Taxable church and school underwriting activity also decreased.  A total of
13 transactions for $51 million were completed in 2000 compared to 17
transactions for $61 million in 1999.  The resulting revenues from
underwriting decreased $5,374 between the years.  The balance of the decrease
is primarily due to reduced commissions as the result of the closing of the
institutional equity sales and research department and the preferred stock
trading activities, and a decrease in mortgage origination activity as
compared to the same period in the prior year.

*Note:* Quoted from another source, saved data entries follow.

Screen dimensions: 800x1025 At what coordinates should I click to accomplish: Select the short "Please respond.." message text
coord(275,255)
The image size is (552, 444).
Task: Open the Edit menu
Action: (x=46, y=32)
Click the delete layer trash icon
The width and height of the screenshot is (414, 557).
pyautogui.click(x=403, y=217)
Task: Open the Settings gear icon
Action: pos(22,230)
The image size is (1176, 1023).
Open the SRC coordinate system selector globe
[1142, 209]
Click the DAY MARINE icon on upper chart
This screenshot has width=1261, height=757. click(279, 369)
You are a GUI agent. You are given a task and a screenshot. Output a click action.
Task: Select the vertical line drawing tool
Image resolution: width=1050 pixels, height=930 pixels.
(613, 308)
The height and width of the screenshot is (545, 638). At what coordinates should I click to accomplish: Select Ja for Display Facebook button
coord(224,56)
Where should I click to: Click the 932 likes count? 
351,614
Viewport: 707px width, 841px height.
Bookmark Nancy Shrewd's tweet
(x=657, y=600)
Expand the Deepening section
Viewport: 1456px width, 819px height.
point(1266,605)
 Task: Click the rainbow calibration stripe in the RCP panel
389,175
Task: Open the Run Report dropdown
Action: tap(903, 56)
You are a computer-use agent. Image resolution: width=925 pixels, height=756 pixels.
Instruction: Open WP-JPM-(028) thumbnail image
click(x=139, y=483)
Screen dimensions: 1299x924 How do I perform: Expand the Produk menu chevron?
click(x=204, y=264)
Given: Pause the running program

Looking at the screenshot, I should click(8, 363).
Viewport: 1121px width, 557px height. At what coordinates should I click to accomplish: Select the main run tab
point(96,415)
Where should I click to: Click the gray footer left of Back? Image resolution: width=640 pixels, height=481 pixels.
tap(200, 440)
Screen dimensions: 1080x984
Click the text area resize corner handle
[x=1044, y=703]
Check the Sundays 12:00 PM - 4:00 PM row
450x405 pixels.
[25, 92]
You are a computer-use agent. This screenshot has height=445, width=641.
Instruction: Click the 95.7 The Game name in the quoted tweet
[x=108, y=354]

     Total expenses of this segment decreased $3,660 from $20,479 in 1999 to
$16,819 in 2000.  The decrease is primarily related to a decrease in
compensation expense between years.  A decrease of $1,230 in compensation
expense is related to the closing of the preferred stock trading and the
institutional equity sales and research departments.  The balance of the
decrease is primarily related to reduced compensation associated with the
decreased underwriting volumes.

     The decreased underwriting activity is the primary reason for the
resulting loss before taxes of $3,056 for this segment in 2000 compared to
net loss before taxes of $33 in 1999.  Although underwriting activity has
begun to increase to some extent in 2000, the increase has not been
sufficient to make up for the reduced volumes earlier in the year as compared
to 1999.  As mentioned previously, the Company terminated the preferred stock
and institutional equity sales operations earlier in 2000.  The preferred
stock trading and institutional equity sales activities together incurred
losses of $643 in 2000 and $1,244 in 1999.

Investment Services Group
     The combined results for this segment resulted in revenues and net
losses of $42,838 and $1,974 in 2000 compared to $37,907 and $2,064 in 1999,
respectively.  Improvements in the asset and wealth management operations
were offset by increased losses in portfolio consulting.

Asset Management-
     Total revenues of this operating component were $6,706 in 2000 compared
to $4,805 in 1999, an increase of $1,901.  Investment management fees
increased $1,728 as the result of increases in assets under management.  The
balance of the increase was due to an increase in distributor commissions on
the sale of mutual funds partially offset by a decrease in fee income as the
result of the outsourcing of transfer agent activities in November, 1999.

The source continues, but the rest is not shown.